Membership Length Cost in months in Dollars 1 75 3 125 6 200 12 350 24 650 The table shows the cost of a membership to Gym B for the five possible membership lengths. Gym A has the same possible membership lengths, and the cost, y, in dollars, of a membership to Gym A for x months is given by the equation 2y−50x=85. Which of the following is true about the cost, in dollars, of a membership to Gym A compared with the cost of a membership to Gym B? A.The cost of a membership to Gym B is greater than the cost of a membership to Gym A for membership lengths of 6 months or less but is greater for membership lengths of greater than 6 months. B.The cost of a membership to Gym A includes the same initial membership fee as the cost of a membership to Gym B but a greater monthly fee. C.The cost of a membership to Gym A includes a greater initial membership fee than the cost of a membership to Gym B but a lower monthly fee. D.The cost of a membership to Gym B is greater than the cost of a membership to Gym A for any number of months.

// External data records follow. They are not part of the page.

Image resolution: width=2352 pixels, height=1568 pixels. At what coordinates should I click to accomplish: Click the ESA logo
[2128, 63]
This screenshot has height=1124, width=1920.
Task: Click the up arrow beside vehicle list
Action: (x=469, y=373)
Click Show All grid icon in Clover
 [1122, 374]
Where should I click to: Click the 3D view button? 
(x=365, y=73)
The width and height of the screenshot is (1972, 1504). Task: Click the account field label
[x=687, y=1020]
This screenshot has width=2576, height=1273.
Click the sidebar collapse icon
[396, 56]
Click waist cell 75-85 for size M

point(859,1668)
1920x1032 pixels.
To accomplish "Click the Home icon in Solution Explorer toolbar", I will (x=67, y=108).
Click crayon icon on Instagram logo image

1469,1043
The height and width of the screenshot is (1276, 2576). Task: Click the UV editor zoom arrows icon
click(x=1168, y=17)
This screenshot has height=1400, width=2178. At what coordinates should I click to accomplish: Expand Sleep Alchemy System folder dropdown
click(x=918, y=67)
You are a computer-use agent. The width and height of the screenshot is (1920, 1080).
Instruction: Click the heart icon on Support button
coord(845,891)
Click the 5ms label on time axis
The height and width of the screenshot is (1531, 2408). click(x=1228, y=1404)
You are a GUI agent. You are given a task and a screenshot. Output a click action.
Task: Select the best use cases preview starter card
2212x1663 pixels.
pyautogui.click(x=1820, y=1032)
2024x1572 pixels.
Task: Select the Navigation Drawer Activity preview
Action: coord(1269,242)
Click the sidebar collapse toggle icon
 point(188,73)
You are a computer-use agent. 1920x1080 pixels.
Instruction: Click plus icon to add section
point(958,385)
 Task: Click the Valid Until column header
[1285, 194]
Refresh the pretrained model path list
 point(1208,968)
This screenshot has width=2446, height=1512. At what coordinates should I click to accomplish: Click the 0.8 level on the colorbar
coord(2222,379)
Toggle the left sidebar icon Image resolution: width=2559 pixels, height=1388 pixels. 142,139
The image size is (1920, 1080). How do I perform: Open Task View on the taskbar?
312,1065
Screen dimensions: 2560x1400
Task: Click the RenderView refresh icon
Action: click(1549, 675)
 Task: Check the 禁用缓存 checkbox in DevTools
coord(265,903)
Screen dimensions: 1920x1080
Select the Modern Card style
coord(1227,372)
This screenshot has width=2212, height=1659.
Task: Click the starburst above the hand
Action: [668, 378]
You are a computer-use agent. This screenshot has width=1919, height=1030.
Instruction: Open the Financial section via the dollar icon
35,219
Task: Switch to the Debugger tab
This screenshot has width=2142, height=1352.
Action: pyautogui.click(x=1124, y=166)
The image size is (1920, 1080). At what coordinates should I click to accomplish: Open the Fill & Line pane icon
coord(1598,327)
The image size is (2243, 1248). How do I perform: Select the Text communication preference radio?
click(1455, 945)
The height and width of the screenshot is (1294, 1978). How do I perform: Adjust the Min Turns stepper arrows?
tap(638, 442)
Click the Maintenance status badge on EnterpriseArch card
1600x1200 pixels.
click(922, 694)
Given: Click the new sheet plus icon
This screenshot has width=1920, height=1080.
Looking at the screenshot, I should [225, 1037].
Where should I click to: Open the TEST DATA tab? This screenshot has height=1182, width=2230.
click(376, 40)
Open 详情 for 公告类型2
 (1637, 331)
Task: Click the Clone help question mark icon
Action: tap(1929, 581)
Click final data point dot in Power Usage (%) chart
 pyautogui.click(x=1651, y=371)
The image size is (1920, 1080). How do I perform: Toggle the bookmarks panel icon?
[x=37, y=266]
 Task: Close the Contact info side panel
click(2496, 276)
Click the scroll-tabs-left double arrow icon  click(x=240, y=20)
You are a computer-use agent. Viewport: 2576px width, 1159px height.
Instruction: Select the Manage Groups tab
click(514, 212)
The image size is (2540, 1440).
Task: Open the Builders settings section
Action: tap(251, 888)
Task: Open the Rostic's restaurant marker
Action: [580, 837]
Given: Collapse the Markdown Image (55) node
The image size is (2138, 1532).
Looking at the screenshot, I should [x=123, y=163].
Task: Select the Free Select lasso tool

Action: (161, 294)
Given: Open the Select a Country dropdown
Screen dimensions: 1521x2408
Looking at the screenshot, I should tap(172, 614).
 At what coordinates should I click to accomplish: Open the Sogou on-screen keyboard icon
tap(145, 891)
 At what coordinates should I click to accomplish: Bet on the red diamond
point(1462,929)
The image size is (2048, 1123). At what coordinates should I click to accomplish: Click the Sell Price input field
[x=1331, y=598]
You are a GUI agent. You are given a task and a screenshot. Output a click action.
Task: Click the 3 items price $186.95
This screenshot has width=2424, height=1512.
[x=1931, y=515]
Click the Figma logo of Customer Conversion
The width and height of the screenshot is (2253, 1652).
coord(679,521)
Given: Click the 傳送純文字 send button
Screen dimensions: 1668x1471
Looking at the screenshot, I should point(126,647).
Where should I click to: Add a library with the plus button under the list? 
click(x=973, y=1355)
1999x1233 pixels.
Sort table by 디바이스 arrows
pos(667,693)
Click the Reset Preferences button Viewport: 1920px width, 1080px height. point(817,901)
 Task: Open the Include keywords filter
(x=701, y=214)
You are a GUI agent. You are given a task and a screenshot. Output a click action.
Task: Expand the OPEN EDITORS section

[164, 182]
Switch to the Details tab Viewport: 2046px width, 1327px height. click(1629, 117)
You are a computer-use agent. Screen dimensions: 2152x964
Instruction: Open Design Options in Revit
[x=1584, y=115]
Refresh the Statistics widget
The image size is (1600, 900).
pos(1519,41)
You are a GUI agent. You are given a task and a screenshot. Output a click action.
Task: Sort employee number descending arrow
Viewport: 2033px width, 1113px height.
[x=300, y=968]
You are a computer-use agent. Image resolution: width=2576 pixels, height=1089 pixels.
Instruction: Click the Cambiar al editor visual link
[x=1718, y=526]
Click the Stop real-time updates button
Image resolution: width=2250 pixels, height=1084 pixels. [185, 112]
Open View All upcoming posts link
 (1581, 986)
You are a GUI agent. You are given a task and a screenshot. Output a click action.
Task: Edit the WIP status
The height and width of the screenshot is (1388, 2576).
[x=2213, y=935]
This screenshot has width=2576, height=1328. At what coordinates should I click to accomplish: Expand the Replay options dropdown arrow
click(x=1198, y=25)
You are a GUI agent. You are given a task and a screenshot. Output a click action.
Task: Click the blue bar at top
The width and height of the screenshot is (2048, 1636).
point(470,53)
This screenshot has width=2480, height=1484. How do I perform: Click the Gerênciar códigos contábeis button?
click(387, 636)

D.The cost of a membership to Gym B is greater than the cost of a membership to Gym A for any number of months. The question requires an understanding of how to use linear relationships represented by equations, tables, and graphs to solve problems. The table describes the costs of varying lengths of membership to Gym B and can be represented by the linear equation y=25x+50, where y is the cost of a membership lasting x months. The equation that describes the cost y of a membership to Gym A lasting for x months can be rewritten as y=25x+42.50. The monthly fees, represented by the slopes of the two linear equations, are equal for the two memberships. However, the y-intercept of the equation representing Gym B is greater than the y-intercept of the line representing Gym A. This can be interpreted to mean that the initial fee for Gym B is greater than the initial fee for Gym A. Since the monthly memberships are the same but Gym B has a greater initial fee, the membership cost for Gym B is always more expensive than the membership cost for Gym A for any number of months.
r=5b In a flower shop, there are 5 roses in every bouquet. The equation shown gives the number of roses r used to make b bouquets. Select the appropriate choices to correctly complete each sentence. b is (dependent or independent) variable. r is (dependent or independent) variable.
b is independent r is dependent The question requires an understanding of how to differentiate between dependent and independent variables in formulas.